Mevlana'ya sorarlar: “O kadar okur, o kadar yazarsın, peki ne bilirsin?” Mevlana bu soruya asırlık bir yanıt verir: “Haddimi bilirim!” Haddini bilmek, özellikle içinde bulunduğumuz kültürün bakış açısıyla yaklaştığımızda kulağa ne kadar da korkutucu geliyor değil mi? Oysa biraz kritik edildiğinde ardındaki mana daha net ortaya çıkmakta. Haddini bilmek… Güçlü ve zayıf yönlerimizi bilerek ve kendimizi sevgiyle kabul ederek… Sınırlarımızı zorlayıp potansiyelimize ulaşarak, neyi başarıp neyi başaramayacağımızın farkına vararak.
İnsan, varoluşundan itibaren öncelikle kendisini sonra da başkalarını tanımaya ve anlamaya çalışır. Hayatın en heyecan verici, belki de en zorlu macerası olan “kendini bilmek” bizi psikolojideki en eski ama bir o kadar da güncel olan “Benlik” kavramına götürür.
Psikolojideki farklı kuram ve yaklaşımlara göre benlik kavramının detaylı olarak ele alındığı bu kitapta, alan yazında çalışılan bazı benlik kavramlarına yer verilerek, bu kavramların iş hayatı ve öznel mutluluk üzerine etkileri tartışılmıştır.
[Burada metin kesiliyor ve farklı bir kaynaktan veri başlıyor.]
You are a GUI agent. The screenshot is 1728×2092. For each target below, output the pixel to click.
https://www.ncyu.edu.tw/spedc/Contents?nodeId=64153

Her bir kuramın ve yaklaşımın insan doğasına olan farklı bakış açıları, benlik algıları özelinde karşılaştırılıp kritik edilerek nihayetinde bir senteze ulaşılmaya çalışılmıştır. Kitabın sonunda bireyin mutluluğu üzerinde çok büyük etkisi olan pozitif benlik kavramına da değinilmiş ve pozitif bir benlik algısına sahip olabilmek adına alan yazın çerçevesinde birtakım önerilere yer verilmiştir.